The following was said by Major Kirtikar at the Melbourne Medical Congress, in exhibiting an extract from the bark prepared by the late Mr. M. C, Periera of Bandra : — About 30-40 grains a day, in small doses, are given every third or fourth hour in Intermittent Fevers. The fruit pulp is acid and makes a very pleasant refrigerent drink. When unripe, the fruit pulp is mucilaginous, but as it gets ripe, it assumes the appearance of dry pith, containing dry, powdery, acid, starch- like stuff, enclosed in bundles of fibre and surrounding the seeds. Walz has extracted an active principle from the Bark, called Adansonin. The pulp is an astringent in diarrhœa, like gallic acid.

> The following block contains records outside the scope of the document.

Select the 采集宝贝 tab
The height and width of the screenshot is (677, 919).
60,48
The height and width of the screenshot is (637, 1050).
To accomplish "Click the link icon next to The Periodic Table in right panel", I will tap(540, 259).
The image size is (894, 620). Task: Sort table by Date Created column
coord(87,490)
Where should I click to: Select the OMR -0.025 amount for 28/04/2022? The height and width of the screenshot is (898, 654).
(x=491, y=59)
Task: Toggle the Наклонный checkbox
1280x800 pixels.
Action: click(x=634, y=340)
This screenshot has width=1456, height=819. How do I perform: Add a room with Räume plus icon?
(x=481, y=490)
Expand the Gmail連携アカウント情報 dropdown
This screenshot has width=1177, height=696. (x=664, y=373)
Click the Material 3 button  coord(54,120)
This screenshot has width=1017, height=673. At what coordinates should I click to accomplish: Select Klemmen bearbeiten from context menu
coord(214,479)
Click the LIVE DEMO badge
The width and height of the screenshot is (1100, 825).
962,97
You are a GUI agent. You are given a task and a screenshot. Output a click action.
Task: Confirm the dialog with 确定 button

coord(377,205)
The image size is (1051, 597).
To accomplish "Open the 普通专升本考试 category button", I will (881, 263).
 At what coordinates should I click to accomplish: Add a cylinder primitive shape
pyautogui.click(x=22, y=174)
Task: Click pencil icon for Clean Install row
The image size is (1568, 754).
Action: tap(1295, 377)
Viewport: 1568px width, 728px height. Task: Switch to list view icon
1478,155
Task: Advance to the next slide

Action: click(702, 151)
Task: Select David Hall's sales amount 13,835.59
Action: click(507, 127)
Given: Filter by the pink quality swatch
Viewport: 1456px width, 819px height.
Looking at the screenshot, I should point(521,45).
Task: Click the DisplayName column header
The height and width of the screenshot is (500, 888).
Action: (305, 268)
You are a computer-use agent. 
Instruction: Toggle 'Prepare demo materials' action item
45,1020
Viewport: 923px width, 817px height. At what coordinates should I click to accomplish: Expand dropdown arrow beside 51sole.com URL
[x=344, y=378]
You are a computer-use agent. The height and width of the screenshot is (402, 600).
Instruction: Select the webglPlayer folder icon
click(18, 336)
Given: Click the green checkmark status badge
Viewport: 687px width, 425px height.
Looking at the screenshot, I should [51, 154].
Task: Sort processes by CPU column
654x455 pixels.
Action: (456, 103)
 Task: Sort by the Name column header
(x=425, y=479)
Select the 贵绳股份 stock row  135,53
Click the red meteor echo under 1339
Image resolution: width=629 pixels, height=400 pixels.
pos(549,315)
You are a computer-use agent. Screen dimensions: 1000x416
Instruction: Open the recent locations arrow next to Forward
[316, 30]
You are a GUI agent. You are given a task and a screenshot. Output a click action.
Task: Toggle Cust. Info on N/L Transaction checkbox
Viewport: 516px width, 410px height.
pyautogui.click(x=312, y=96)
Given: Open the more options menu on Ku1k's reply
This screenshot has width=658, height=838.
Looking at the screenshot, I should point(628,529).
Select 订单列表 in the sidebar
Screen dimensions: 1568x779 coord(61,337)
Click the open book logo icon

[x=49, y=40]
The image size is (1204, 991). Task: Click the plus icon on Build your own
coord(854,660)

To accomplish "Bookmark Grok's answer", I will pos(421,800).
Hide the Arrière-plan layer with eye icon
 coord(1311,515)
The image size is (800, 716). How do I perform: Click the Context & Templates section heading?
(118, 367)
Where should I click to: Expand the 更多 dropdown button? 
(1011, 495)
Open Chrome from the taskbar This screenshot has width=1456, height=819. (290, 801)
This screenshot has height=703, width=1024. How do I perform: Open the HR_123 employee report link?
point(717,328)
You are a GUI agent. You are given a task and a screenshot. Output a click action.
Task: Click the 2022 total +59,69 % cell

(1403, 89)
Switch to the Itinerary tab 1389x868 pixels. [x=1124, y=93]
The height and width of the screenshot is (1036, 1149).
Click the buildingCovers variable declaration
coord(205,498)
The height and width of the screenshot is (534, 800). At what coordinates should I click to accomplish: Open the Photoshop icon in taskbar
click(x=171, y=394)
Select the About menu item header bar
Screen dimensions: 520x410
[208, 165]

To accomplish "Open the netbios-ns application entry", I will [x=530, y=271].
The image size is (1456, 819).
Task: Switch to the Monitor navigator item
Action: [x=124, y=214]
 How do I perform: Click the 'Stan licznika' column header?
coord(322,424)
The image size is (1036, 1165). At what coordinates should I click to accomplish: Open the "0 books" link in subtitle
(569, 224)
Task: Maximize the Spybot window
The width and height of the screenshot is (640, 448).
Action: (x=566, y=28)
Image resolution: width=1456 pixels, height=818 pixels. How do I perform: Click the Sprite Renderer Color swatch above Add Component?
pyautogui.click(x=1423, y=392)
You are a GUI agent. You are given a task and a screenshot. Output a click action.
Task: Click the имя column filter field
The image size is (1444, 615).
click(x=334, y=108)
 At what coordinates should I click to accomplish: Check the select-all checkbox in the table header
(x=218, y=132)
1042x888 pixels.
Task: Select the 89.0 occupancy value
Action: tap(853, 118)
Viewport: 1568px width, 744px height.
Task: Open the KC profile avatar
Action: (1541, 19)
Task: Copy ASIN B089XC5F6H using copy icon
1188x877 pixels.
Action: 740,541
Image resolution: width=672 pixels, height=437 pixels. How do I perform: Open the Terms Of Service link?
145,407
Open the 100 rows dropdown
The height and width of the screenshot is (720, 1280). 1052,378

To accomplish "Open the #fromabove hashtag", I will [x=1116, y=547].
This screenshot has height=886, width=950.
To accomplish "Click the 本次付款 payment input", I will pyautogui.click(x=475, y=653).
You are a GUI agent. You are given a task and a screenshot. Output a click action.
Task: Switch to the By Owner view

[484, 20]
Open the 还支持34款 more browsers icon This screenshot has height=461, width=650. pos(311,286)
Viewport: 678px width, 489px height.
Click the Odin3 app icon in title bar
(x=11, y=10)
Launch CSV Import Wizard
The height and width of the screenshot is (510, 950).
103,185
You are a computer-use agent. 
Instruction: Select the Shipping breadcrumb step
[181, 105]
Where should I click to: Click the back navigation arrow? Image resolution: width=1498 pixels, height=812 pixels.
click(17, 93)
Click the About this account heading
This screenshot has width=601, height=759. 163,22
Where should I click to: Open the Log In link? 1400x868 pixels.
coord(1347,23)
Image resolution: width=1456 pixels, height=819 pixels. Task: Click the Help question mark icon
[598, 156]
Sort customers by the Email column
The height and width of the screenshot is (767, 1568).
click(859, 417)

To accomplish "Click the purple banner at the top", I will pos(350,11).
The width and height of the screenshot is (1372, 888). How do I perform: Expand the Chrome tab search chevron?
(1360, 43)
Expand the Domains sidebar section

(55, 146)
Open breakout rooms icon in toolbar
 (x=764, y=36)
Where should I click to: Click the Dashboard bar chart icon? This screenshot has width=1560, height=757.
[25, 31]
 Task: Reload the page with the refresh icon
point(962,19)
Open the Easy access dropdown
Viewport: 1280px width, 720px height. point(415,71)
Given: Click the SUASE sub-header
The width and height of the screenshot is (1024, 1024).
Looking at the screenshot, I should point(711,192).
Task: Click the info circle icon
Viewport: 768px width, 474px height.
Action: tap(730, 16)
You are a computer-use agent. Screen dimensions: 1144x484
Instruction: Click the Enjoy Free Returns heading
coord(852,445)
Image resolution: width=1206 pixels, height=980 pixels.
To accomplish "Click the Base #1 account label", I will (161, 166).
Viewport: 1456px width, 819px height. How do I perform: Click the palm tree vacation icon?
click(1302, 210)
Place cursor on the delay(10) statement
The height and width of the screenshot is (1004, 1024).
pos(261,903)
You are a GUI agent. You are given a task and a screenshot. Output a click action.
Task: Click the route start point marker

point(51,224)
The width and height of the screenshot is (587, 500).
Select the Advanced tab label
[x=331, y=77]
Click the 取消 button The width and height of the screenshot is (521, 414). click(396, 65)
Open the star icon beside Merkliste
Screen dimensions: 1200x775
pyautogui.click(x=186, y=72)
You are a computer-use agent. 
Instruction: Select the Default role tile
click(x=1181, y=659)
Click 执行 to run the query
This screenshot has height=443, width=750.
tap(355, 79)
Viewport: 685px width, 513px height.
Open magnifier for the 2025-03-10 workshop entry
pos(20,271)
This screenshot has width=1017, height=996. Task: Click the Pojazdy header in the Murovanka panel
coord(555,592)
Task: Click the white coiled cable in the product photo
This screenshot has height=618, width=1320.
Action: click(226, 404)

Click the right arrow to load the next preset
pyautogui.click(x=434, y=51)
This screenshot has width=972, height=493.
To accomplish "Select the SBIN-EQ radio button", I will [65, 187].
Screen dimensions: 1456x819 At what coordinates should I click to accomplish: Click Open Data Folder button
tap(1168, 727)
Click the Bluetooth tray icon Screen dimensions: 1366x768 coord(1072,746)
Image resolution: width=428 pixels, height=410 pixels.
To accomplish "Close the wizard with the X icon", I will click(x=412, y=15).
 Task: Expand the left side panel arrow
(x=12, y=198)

Parts used : — The fruit, bark and leaves.

Use : — It was introduced into India by the Arabians. In Africa, it is used for dysentery, and the leaves are made into poultices and used as a fomentation to painful swellings, or the leaves dried and reduced to powder are called lalo by the Africans, and are used to check excessive perspiration. (Royle.) Duchassing recommends the bark as an antiperiodic in fever. In Bombay, the pulp, mixed with butter-milk, is used as an astringent in diarrhœa and dysentery. In the Concan, the pulp with figs is given in asthma, and a sherbet made of it, with the addition of cumin and sugar, is administered in bilious dyspepsia. It is also given for this affection with Emblic myrobalans, fresh mint, rock-salt, and long pepper. (Dymock.)

The fruit has been analysed by Messrs. Heckel and Schlagdenhauffen. The authors think that the pulp is rightly used by the natives as a remedy in dysentery.

The pulp is beneficial in pyrexia of any form of fever, by diminishing the heat and quenching thirst. It has recently proved itself very successful in relieving the night-sweats and febrile flushes in a severe case of consumption. The bark is useful to some extent in simple and in complicated cases of continued and intermittent fevers (Moodeen Sheriff.)